Oh dear. He tried to get across that this was necessary and would be the most comfortable for her (even taking into account her high pain threshold), but that really didn’t matter. Because the ‘best plan of action’ was not the expected plan of action.

I should have given my daughter a Plan B scenario beforehand. I normally do. It was a rookie error. I should have primed her with a: ‘of course, that’s what is supposed to happen today, unless...and if not...then this will be what we’ll do.”

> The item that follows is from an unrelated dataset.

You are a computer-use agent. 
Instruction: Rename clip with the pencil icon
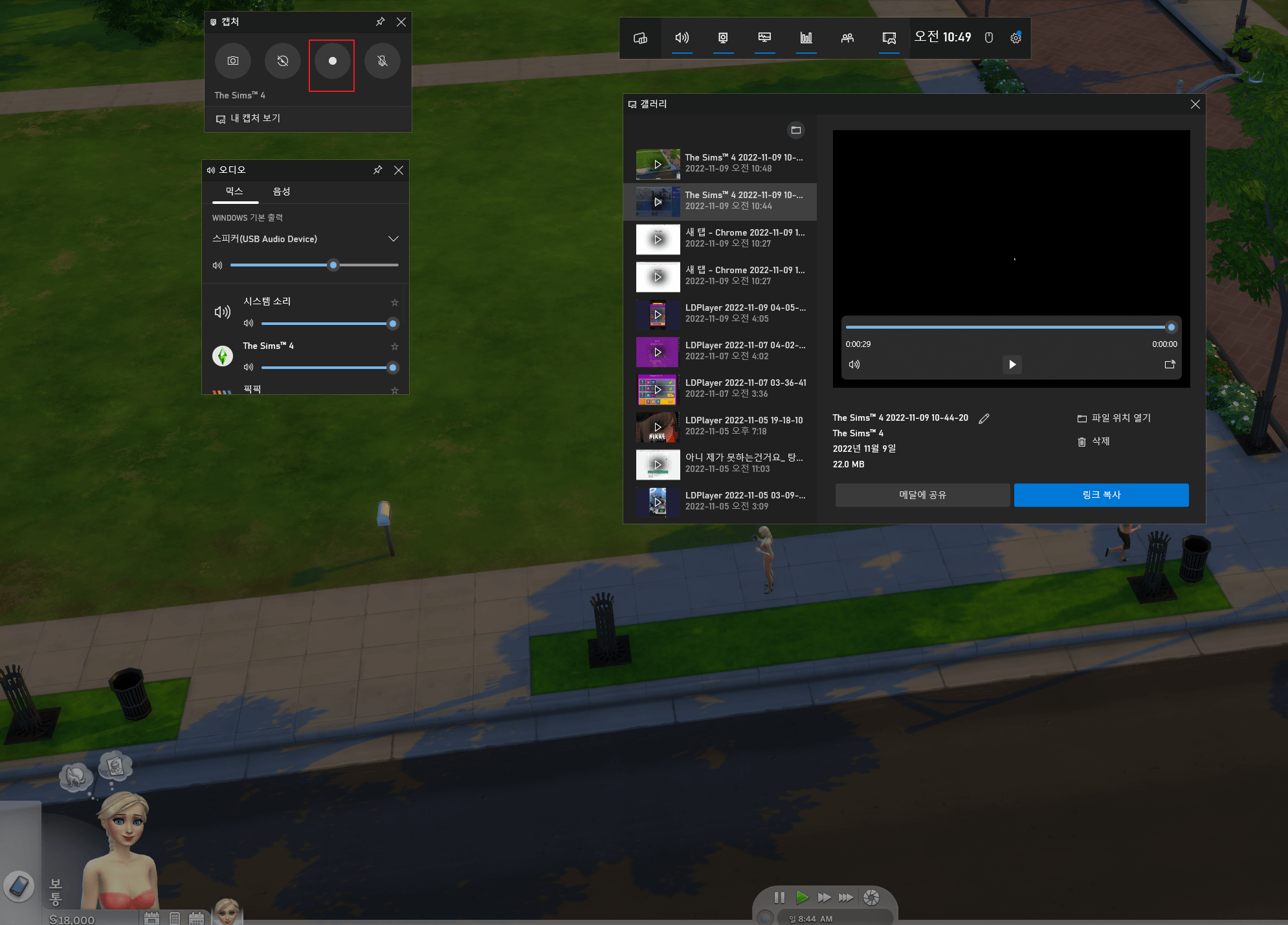tap(984, 419)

But I hadn't. So the change threw her into a tizz. “What was the point of coming if they don’t take them out?” she half-sobbed, half-shouted. “Why did the other dentist say I’d have my teeth out TODAY?” She was fully distraught, fully blinkered, and totally unable to listen to any rational reasoning from anyone in the room, including, especially me. 

I did the only thing I could. Hugged her, waved the worried dental nurses away with a wink, mouthing: ‘She’ll be fine”, and walked my crying daughter out to the car and home.

She was fine. Later. After two hours. The waves of emotion had white-watered and crashed, and rolled back out to sea, and she was ready to take in the logic of the new plan.  Her inconsolable devastation at a ‘Big Change’ seemed like it had happened to a different person.

And, as always, always happens, a difficult day was very soon followed by a good ’un. 

She returned home from school this afternoon to say she’d enjoyed working on the school farm (yes, her school does actually have a farm attached to it - you calling us Country Bumpkins, loverr?).

“We were doing sheep stuff, Mum - you know, sorting them.”
“Sorting them how?”
“Putting the girls away from the boys.”
“Oh, I see. did you tell the difference?”
“Well, the boy sheeps have testicles.”
“Oh, right.”
“And a penis.”
“But the girls don’t.”
“Wow, well, I didn’t realise you knew how to tell the difference so well.”
“Oh it’s easy. It’s just exactly the same as sorting humans you know - you look between the back legs for dangly bits.”